-- EXTRACT TO READ --
Tactical voting

From Simple English Wikipedia, the free encyclopedia
Jump to navigation Jump to search

Tactical voting happens when a person votes for someone other than their favorite candidate in a way to either help their favorite or achieve some other goal. This may happen in national or local elections, or even in elections for clubs and homeowner associations.

Examples[change | change source]

Say 5 people are running as candidates for board members, but only 3 will be elected. For the following situations except the last, let's say you get 1 vote.

  • Your favorite is almost guaranteed to win a seat on the board, so you may choose to vote for your second favorite candidate to help him out. That gives your two favorites a better chance of winning.
  • Your favorite is almost guaranteed to lose, so you may choose to vote for your second favorite candidate to help him out. That gives your second choice a chance of winning even though your favorite may lose.
  • Your favorite is uncertain to win, so you may choose to vote for a stronger candidate, rather than see someone else win.

-- EXERCISE PROMPT --
Reproduce the tactical voting article verbatim, starting at the words "Tactical voting happens" and ending after the words "chance of winning.".

-- DATA SUPPLIED --
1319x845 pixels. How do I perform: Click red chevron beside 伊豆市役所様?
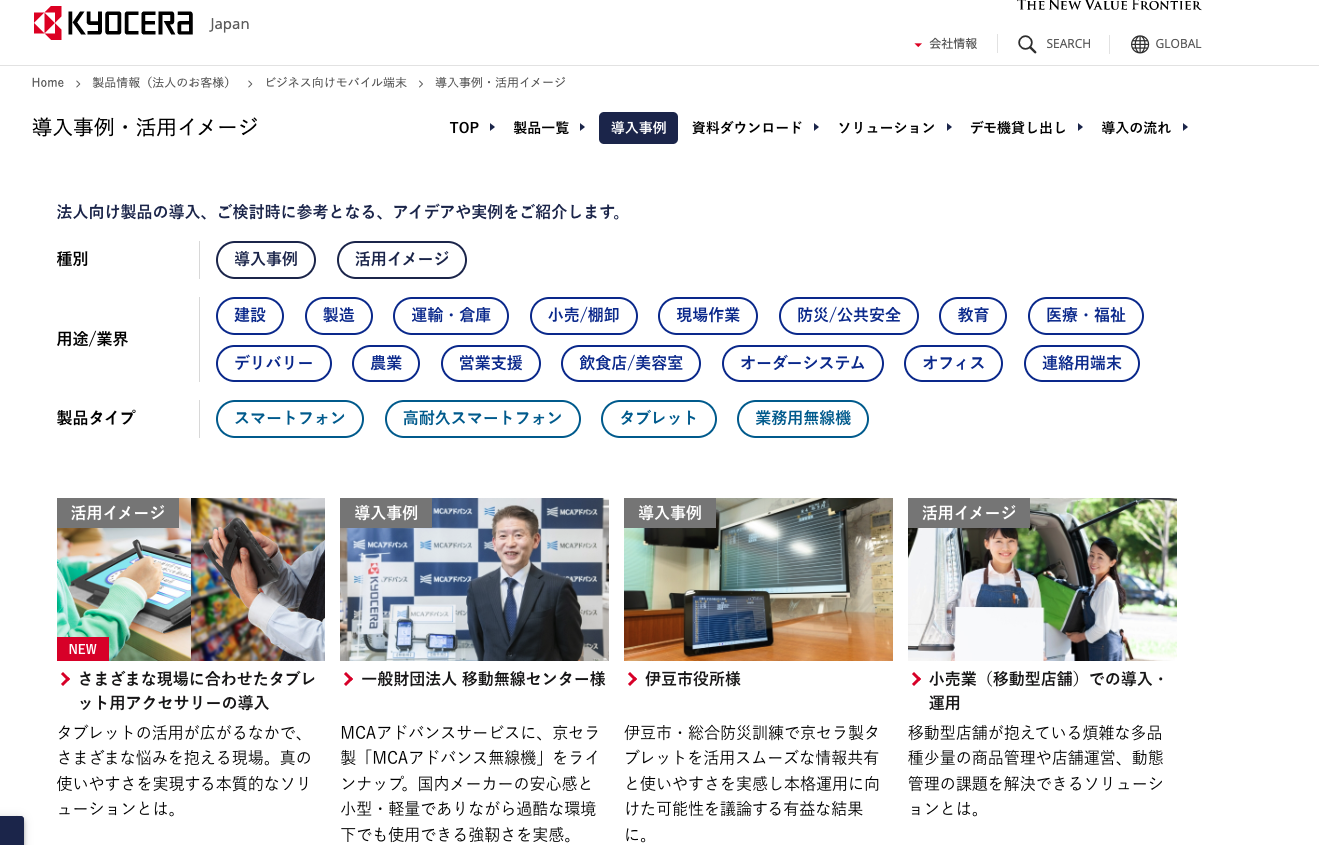pyautogui.click(x=632, y=680)
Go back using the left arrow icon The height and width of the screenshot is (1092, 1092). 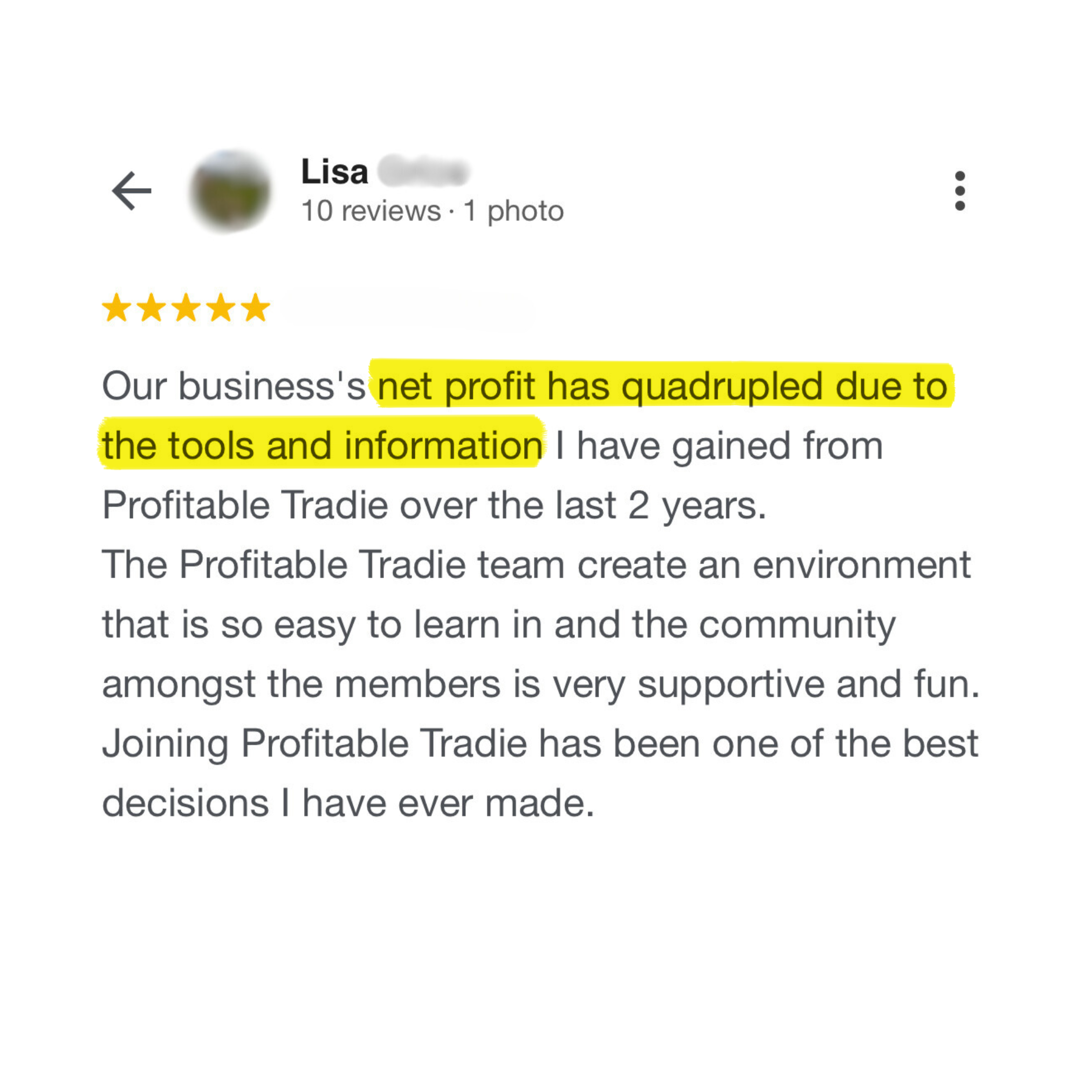tap(132, 191)
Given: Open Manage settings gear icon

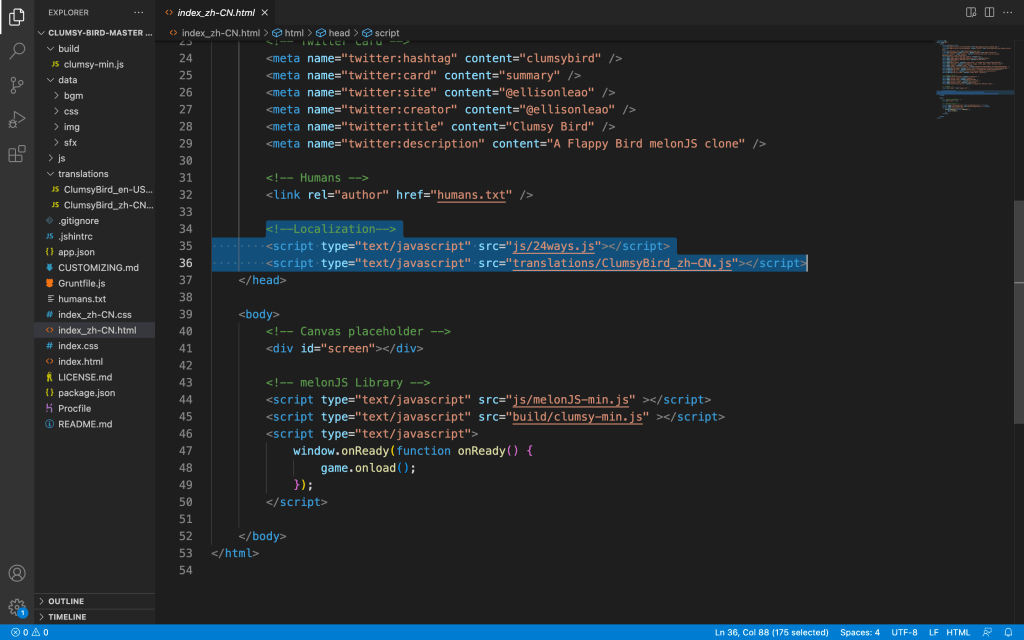Looking at the screenshot, I should point(17,607).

-- SOLUTION TO THE EXERCISE --
Tactical voting happens when a person votes for someone other than their favorite candidate in a way to either help their favorite or achieve some other goal. This may happen in national or local elections, or even in elections for clubs and homeowner associations.

Examples[change | change source]

Say 5 people are running as candidates for board members, but only 3 will be elected. For the following situations except the last, let's say you get 1 vote.

  • Your favorite is almost guaranteed to win a seat on the board, so you may choose to vote for your second favorite candidate to help him out. That gives your two favorites a better chance of winning.